# Troll RTA leaking - Help



## Doug1170 (28/5/22)

Hi all I bought a Troll X rta No matter how I wick it it leaks badly out of the airflow ports not the tank.
I have looked at all the you tube reviews on it tried like 10 ways to wick it but it still leaks badly .
Can anyone here give me some advise on how to fix it or is it just a dud and chuck it out ?
Any help apreciated

Reactions: Like 3


----------



## Grand Guru (28/5/22)

@Intuthu Kagesi

Reactions: Like 3


----------



## DougP (28/5/22)

Suggest you remove that RTA off your mod.
I know of 4 mods, one being a Paranormal DNA 250c that have been totally destroyed by the juice leaking from this RTA. 

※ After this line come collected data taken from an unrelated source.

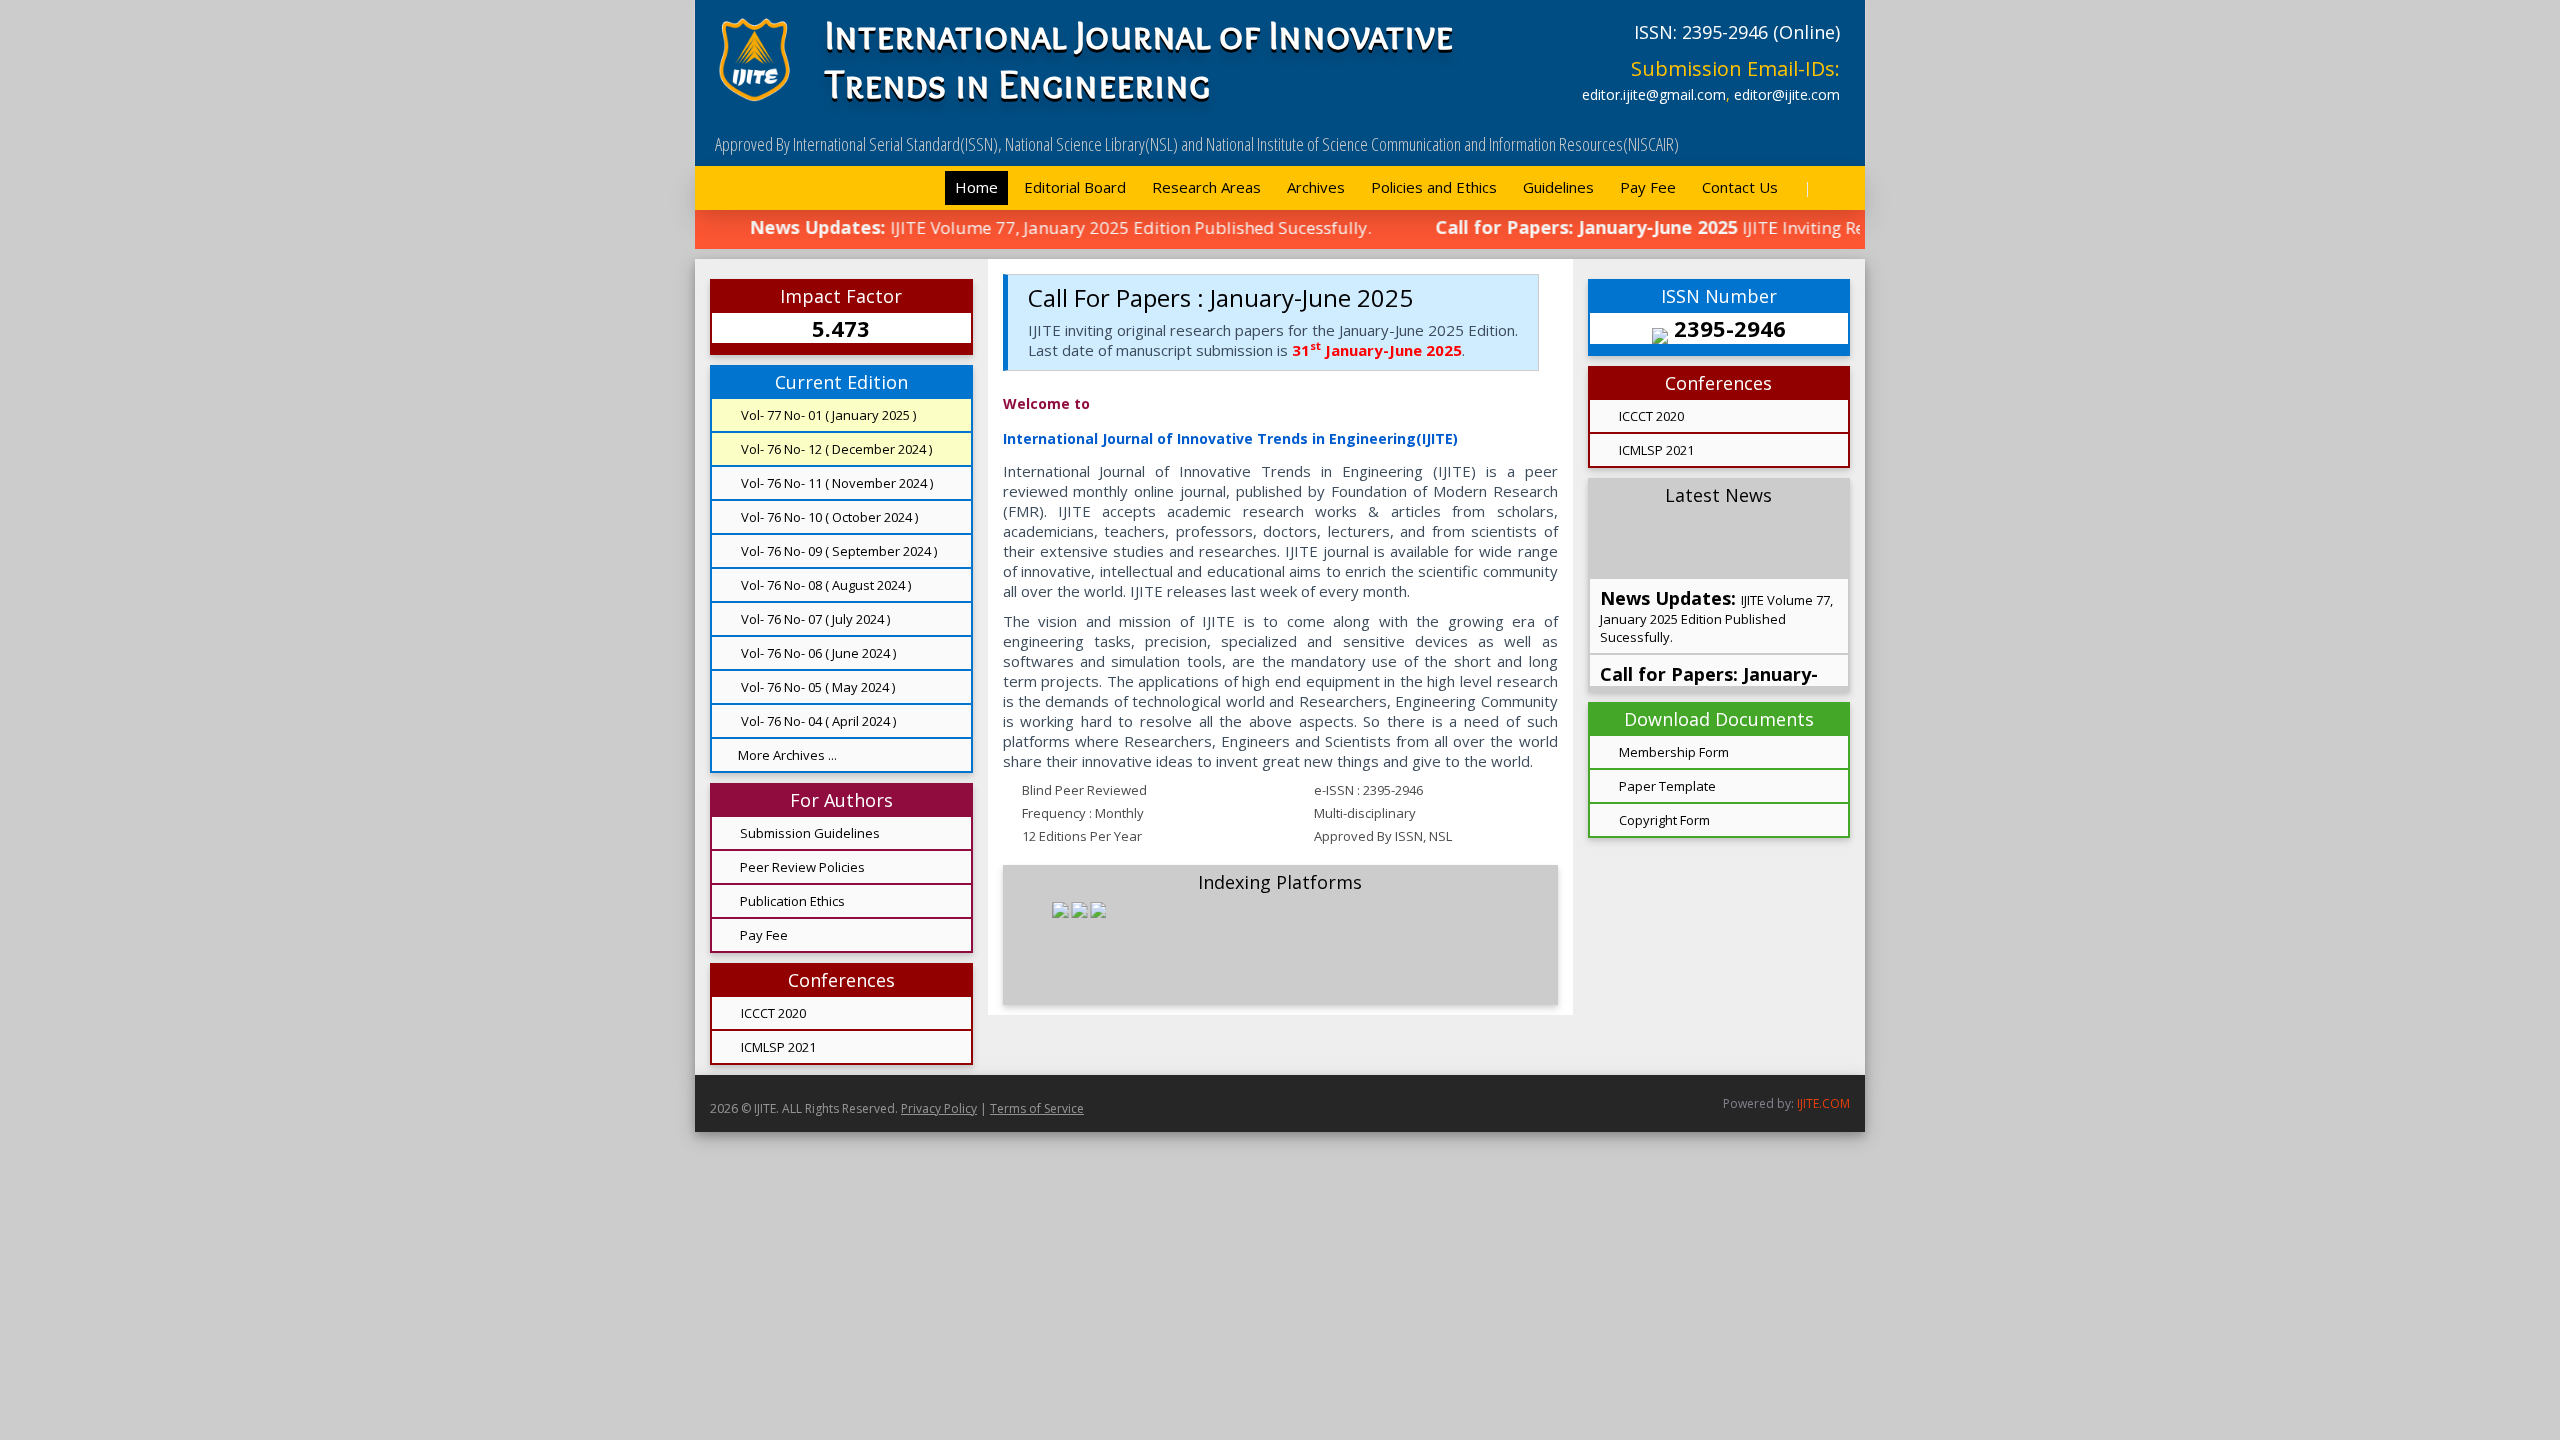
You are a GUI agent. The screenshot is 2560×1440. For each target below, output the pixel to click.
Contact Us (1740, 187)
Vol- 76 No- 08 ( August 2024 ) (824, 585)
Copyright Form (1663, 820)
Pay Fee (1648, 187)
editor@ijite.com (1787, 94)
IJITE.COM (1823, 1103)
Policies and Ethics (1434, 187)
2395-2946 (1727, 328)
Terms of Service (1037, 1108)
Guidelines (1558, 187)
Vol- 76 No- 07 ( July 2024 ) (814, 619)
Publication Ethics (792, 901)
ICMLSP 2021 (777, 1047)
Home (976, 187)
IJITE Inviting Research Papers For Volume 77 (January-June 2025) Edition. (1709, 659)
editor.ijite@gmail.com (1654, 94)
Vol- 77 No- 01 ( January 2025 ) (827, 415)
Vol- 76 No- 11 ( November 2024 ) (835, 483)
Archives (1316, 187)
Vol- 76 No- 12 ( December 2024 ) (835, 449)
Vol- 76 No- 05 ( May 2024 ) (816, 687)
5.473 (841, 328)
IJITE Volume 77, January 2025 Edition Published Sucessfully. (1716, 571)
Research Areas (1206, 187)
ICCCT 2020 (772, 1013)
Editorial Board (1075, 187)
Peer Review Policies (802, 867)
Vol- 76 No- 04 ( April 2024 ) (817, 721)
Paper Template (1666, 786)
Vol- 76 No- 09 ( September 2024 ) (837, 551)
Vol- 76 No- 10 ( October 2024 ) (828, 517)
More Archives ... (787, 755)
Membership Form (1672, 752)
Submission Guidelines (810, 833)
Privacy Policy (939, 1108)
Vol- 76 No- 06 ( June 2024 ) (817, 653)
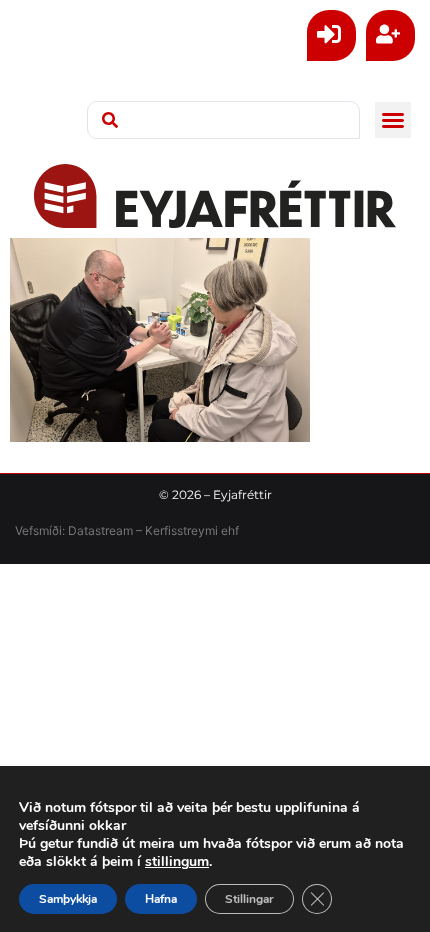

@Intuthu Kagesi posted a way in which he modified this RTA to try and stop the leaking. 
It appears to a design flaw.


Sent from my LM-G900 using Tapatalk

Reactions: Like 2


----------



## CashKat88 (29/5/22)

DougP said:


> Suggest you remove that RTA off your mod.
> I know of 4 mods, one being a Paranormal DNA 250c that have been totally destroyed by the juice leaking from this RTA.
> 
> @Intuthu Kagesi posted a way in which he modified this RTA to try and stop the leaking.
> ...


Damn, I almost bought one from vape King the other day, thank God I didn't.... I have no time for trying to resolve leaking issues, if it's still leaking by the 2nd wicking, it's gone

Reactions: Like 2


----------



## Intuthu Kagesi (29/5/22)

This is an amazing tank when it isn't peeing all over your mod, however it needs some work to get it there ... check out this thread;


https://www.ecigssa.co.za/threads/is-my-wotofo-troll-x-doa.73173/

Reactions: Winner 1


----------



## Doug1170 (29/5/22)

Thank you Ill try the plumbers tape and blocking some holes

Reactions: Like 1


----------



## Intuthu Kagesi (30/5/22)

Doug1170 said:


> Thank you Ill try the plumbers tape and blocking some holes








You could also use silicone rubber to seal the "_honeycomb insert_", and to block the four outer holes, as it will comfortably handle the temperatures in an atty, (_it starts becoming brittle at temperatures above 260 degrees C_)

Reactions: Winner 1


----------



## Doug1170 (30/5/22)

Thank you I have tried this method now as well -

Reactions: Like 1


----------



## Stranger (30/5/22)

Well done @Intuthu Kagesi 

It has been documented that the first batch of these leaked badly. Thank you for providing a solution to the problem. The forum is richer for you being here.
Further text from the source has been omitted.